- DESCRIPTION OF THE TASK:
Please print the lines starting with the line that contains "Locate an element on the screen. Image" and going on through the line that contains "bid-row: 买五 164.000", both included, reproducing each one character for character. Print only those lines.

- RECORDED INFORMATION:
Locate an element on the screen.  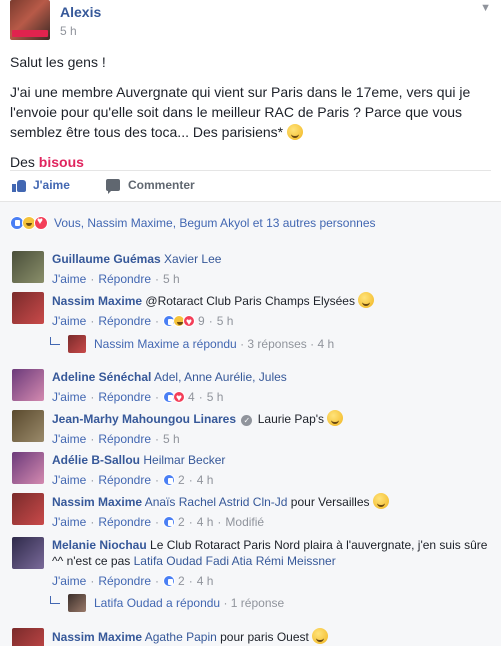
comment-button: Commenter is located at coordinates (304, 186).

* * *

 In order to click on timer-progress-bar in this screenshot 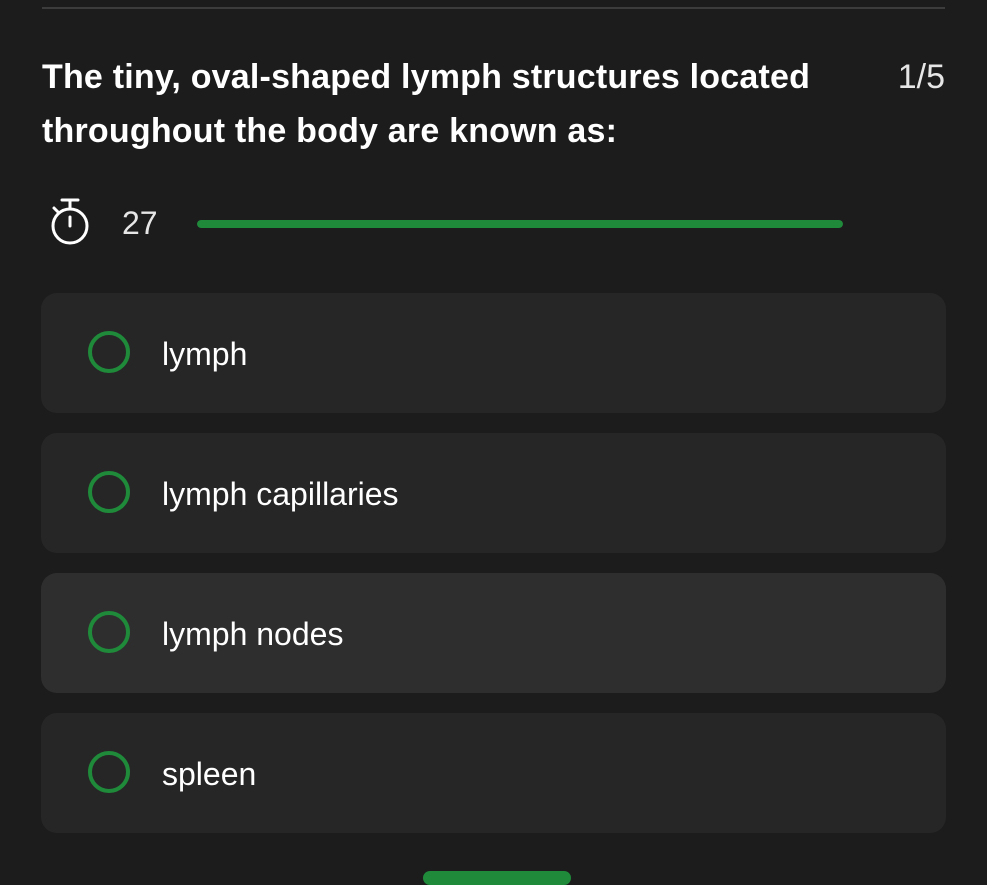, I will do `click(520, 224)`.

* * *

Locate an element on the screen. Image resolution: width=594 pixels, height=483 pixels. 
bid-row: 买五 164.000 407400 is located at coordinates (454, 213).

- EXERCISE RESULT:
Locate an element on the screen. Image resolution: width=594 pixels, height=483 pixels. 
bid-row: 买五 164.000 407400 is located at coordinates (454, 213).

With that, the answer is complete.